Monday, March 26, 2012

Follow up to last week's post

I want to start this post by thanking so many of you for your thoughtful comments and prayers after last week's post.  The amount of support that I have received over the past two years (or that we as a family have received over the past seven years) has been amazing.  I am so thankful for my family and friends around the world.

After further reflection, I do want to add a "post-script" of sorts to last week's post.  

I have learned that what I am going through at this time is very normal.  This is comforting for me to know that while I am homesick for me, as I wrote last week, this identity crisis is not unusual for those who have experience loss.  And it makes sense, if we think about it.  If God has ordained that in marriage, the two shall become one, then when one person dies, it is like an amputation.  When two have truly become one over the period of nineteen years, the lines between where one person starts and ends become blurred.  This is reinforced by Jerry Sittser, in his book A Grace Disguised, who talks about how catastrophic loss is like undergoing an amputation of our identity, leading to a confusion of identity.  He says, "The people who defined me, who played the role opposite me, are no longer there.  The self I once was, this familiar self, cries out for them, like nerves still telling me that I have a leg or an arm, though only a stump remains." 

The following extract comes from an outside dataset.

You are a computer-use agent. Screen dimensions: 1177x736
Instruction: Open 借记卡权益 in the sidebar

Sittser goes on to say that, 
"Catastrophic loss cannot be mitigated by replacements.  One cannot escape it simply by finding a new spouse, a new job, a new life.  A convenient passage to a new identity is usually out of the question...This crisis of identity, however, can lead to the formation of a new identity that integrates the loss into it.  Loss creates a new set of circumstances in which we must live...Loss forces us to see the dominant role our environment plays in determining our happiness.  Loss strips us of the props we rely on for our well-being.  It knocks us off our feet and puts us on our backs.  In the experience of loss, we come to the end of ourselves.  But in coming to the end of ourselves, we can also come to the beginning of a vital relationship with God."
There are so many things in that quote that jump out at me - no convenient passage, what determines our happiness, stripped of props, coming to the end of ourselves...I believe that I am in the midst of what this paragraph is referring to right now and while it is painful, it is also good - or can become good.

To be honest, I have struggled with this process and the accepting of it.  I believed that I was a strong, self-assured person, knowing who I am and what I am about, ready to continue to march on in the role to which God has called me, including being a widow.  I now think that was more about pride.  I think I have finally accepted that there is no convenient passage through this; it will take time and there is some level of contentedness even in the midst of this, if that makes any sense.

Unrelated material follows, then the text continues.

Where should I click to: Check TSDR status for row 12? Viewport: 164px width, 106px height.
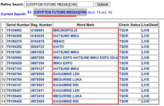point(124,91)
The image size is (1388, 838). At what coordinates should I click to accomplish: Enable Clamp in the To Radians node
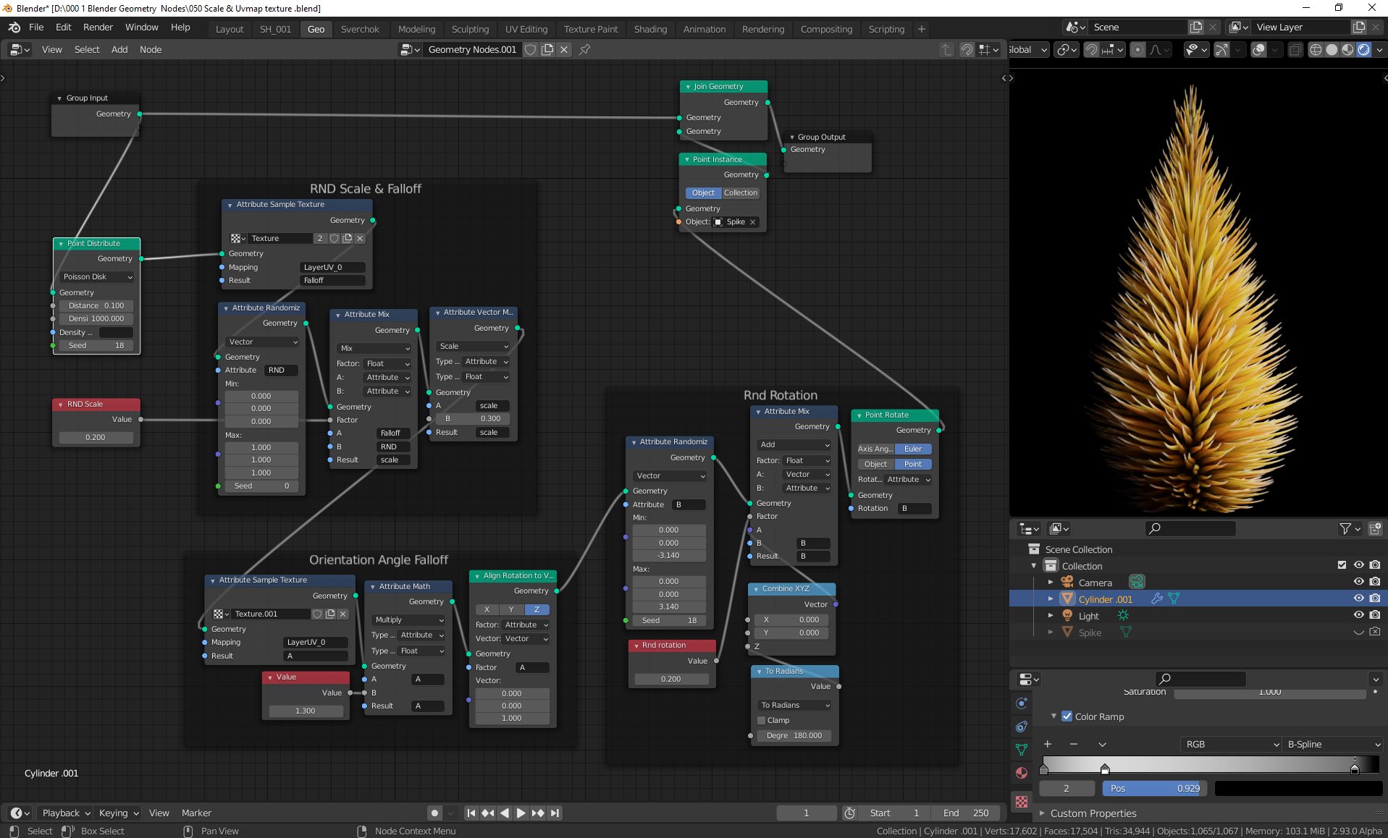pos(761,720)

I will close with some words from Dietrich Bonhoeffer:
Who am I?  This or the other?
Am I one person today and tomorrow another?
Am I both at once?  A hypocrite before others, 
and before myself a contemptible woebegone weakling?
Or is something within me still like a beaten army
fleeing in disorder from victory already achieved?
Who am I?  They mock me, these lonely questions of mine.
Whoever I am, Thou knowest, O God, I am thine!